[[ Available data, beginning ]]
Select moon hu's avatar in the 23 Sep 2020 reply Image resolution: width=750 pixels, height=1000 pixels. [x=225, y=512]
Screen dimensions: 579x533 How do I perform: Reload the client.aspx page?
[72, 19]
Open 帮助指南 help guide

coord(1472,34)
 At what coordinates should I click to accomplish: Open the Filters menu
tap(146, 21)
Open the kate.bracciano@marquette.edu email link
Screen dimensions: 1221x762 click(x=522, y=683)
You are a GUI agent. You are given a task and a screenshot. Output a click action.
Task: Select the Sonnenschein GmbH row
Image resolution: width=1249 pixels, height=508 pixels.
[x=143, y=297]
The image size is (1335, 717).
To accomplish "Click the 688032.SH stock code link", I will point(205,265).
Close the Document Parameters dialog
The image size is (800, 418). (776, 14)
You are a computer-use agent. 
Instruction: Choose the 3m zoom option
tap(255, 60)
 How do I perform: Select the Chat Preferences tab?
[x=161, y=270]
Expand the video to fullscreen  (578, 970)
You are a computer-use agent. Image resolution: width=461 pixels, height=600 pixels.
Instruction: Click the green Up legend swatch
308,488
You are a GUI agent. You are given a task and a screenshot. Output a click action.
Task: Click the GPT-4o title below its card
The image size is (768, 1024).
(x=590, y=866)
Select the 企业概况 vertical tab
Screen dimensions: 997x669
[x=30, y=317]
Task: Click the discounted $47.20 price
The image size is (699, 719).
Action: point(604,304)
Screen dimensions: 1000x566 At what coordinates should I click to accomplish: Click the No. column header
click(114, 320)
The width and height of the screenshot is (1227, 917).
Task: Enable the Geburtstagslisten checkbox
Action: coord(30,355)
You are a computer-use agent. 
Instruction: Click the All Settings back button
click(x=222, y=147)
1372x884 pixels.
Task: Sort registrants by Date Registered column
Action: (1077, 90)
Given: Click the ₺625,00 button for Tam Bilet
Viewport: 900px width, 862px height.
[[ Available data, end ]]
* _Problem to solve_: The records need to be copied exactly, with no line left out.

* _Output of the task_:
Select moon hu's avatar in the 23 Sep 2020 reply Image resolution: width=750 pixels, height=1000 pixels. [x=225, y=512]
Screen dimensions: 579x533 How do I perform: Reload the client.aspx page?
[72, 19]
Open 帮助指南 help guide

coord(1472,34)
 At what coordinates should I click to accomplish: Open the Filters menu
tap(146, 21)
Open the kate.bracciano@marquette.edu email link
Screen dimensions: 1221x762 click(x=522, y=683)
You are a GUI agent. You are given a task and a screenshot. Output a click action.
Task: Select the Sonnenschein GmbH row
Image resolution: width=1249 pixels, height=508 pixels.
[x=143, y=297]
The image size is (1335, 717).
To accomplish "Click the 688032.SH stock code link", I will point(205,265).
Close the Document Parameters dialog
The image size is (800, 418). (776, 14)
You are a computer-use agent. 
Instruction: Choose the 3m zoom option
tap(255, 60)
 How do I perform: Select the Chat Preferences tab?
[x=161, y=270]
Expand the video to fullscreen  (578, 970)
You are a computer-use agent. Image resolution: width=461 pixels, height=600 pixels.
Instruction: Click the green Up legend swatch
308,488
You are a GUI agent. You are given a task and a screenshot. Output a click action.
Task: Click the GPT-4o title below its card
The image size is (768, 1024).
(x=590, y=866)
Select the 企业概况 vertical tab
Screen dimensions: 997x669
[x=30, y=317]
Task: Click the discounted $47.20 price
The image size is (699, 719).
Action: point(604,304)
Screen dimensions: 1000x566 At what coordinates should I click to accomplish: Click the No. column header
click(114, 320)
The width and height of the screenshot is (1227, 917).
Task: Enable the Geburtstagslisten checkbox
Action: coord(30,355)
You are a computer-use agent. 
Instruction: Click the All Settings back button
click(x=222, y=147)
1372x884 pixels.
Task: Sort registrants by Date Registered column
Action: (1077, 90)
Given: Click the ₺625,00 button for Tam Bilet
Viewport: 900px width, 862px height.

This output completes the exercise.